さて「琥珀色の雨に濡れて」。1984年初演で4回目の再演でしょうか。1920年代のフランスを舞台にした叙情的な大人の恋物語……といえばまあ聞こえは良いんですが、不倫モノには違いないので、ちょっと感情移入しづらい物語ではあったりします。青年貴族のクロードが美しいマヌカン(今で言うモデル)のシャロンに出会って恋をしてしまい、お互いに想いを寄せつつも、最悪のタイミングでシャロンの婚約者・フランソワーズが現れて一度は絶縁。なんやかやシャロンとフランソワーズは結婚しうまくいってるように見えた一年後、ばったりとクロードとフランソワーズが再会。思わずお互いに盛り上がってしまいオリエント急行に乗ってマジョレ湖を見に行こうと約束するものの、その出発直前にまたしてもフランソワーズ登場により不倫旅行は未遂に終わる……という物語。

トップ娘役がシャロンなのでまあここはクロード&シャロンのふたりに感情移入すべきなんでしょうけれど、フランソワーズには何の非も落ち度もないだけになんとも気の毒な話。クロードは真面目で不器用なタイプ故にシャロンへの思いを上手く処理できずこうなっちゃった、という描き方なのでまあ嫌な感じはないのですが、それでも「婚約者がいるのに他の女のことばっかり考えてる」とか「家に何も言わずに不倫旅行を決行」とか行動そのものは割とクズですし、フランソワーズの前ですら彼女の気持ちを慮りもせずシャロンと会話しちゃったりするので、そりゃフランソワーズも「私の前で私を通り越した言葉を交わすのはやめて!」とキレたくもなるというものです。しかもここでシャロンに去られた後のクロード、フランソワーズにむかって「ひとりに…してくれないか…」の台詞。お前が!言う⁉︎ って心の中でつっこみますよね。傷ついてるのはフランソワーズのほうだっつーの! お前に今傷つく権利はないっつーの!それどころかさらに、ラストは結局クロードがシャロンを忘れられずにマジョレ湖まで行ってますしね……「行くのかよ!?」って思わず全力でツッコみましたよ。フランソワーズ、別れたほうがいい。絶対。クロードは主役だけあってさすがにクズな描かれ方ではないんですが、行動そのものはまあクズで残酷です。まあこれは男性視点で観たら名作なのは分かるんですけどね……フランソワーズの兄で仕事仲間のミッシェルもクロードを責めたりせず一時の浮気として理解を見せたりして全体的にクロードに優しい展開。女性視点で見ると正直どうなんだこの不倫メロドラマ、と思いますよ。これもうクロードは戒めに仕事も恋も友人も何もかも失っていい展開だと思うんですけど……。
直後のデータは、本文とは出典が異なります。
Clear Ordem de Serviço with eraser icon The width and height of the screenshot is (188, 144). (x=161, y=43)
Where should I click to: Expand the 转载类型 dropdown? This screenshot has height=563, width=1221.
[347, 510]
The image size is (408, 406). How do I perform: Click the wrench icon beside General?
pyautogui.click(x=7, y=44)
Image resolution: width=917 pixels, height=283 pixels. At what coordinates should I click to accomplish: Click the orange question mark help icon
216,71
まあそんなストーリー面での好き嫌いはあると思いますし、古い作品なので全体的にクラシックな感じではありますが。それでも物語としては特に破綻も少なくしっとりと叙情的な雰囲気で大人の恋が描かれていて、うっかりフランソワーズにさえ感情移入しなければまあ悪くない作品でもありました。望海風斗さんのクロードはさすがの安定感でしたね。シャロン役にはまだ幼すぎるんじゃないの、と心配されていた真彩希帆ちゃんでしたが、なんのなんの、しっとりと大人の色気を醸し出していて何の違和感もありませんでした。これもうちょっと上の学年の娘役がやるともっと玄人感が出るんでしょうけどね。「妖精のように神秘的」というクロードの脳内フィルターがかかった状態のシャロン、ていう感じでこれはこれで説得力あったんじゃないでしょうか。過去作のシャロンと比べるとどう見えるのかわかりませんが、初見で特に役とつりあわない感じはありませんでした。まあそれにトップコンビの歌の巧さよ! 久しぶりの歌ウマトップコンビ爆誕て感じですよ。どんな難メロディも自在に歌いこなせそうな安心感。耳が幸せ! あとね、一夜を過ごした後のクロードが一気にエロくなるのが凄かったです。辛抱たまらんといった風情でシャロンを後ろから抱きしめながら吐息混じりに言う「抱きたい……」のセリフに頭がパーンとなりましたよね。そこまで真面目だっただけに破壊力すごい……(ふらふら)。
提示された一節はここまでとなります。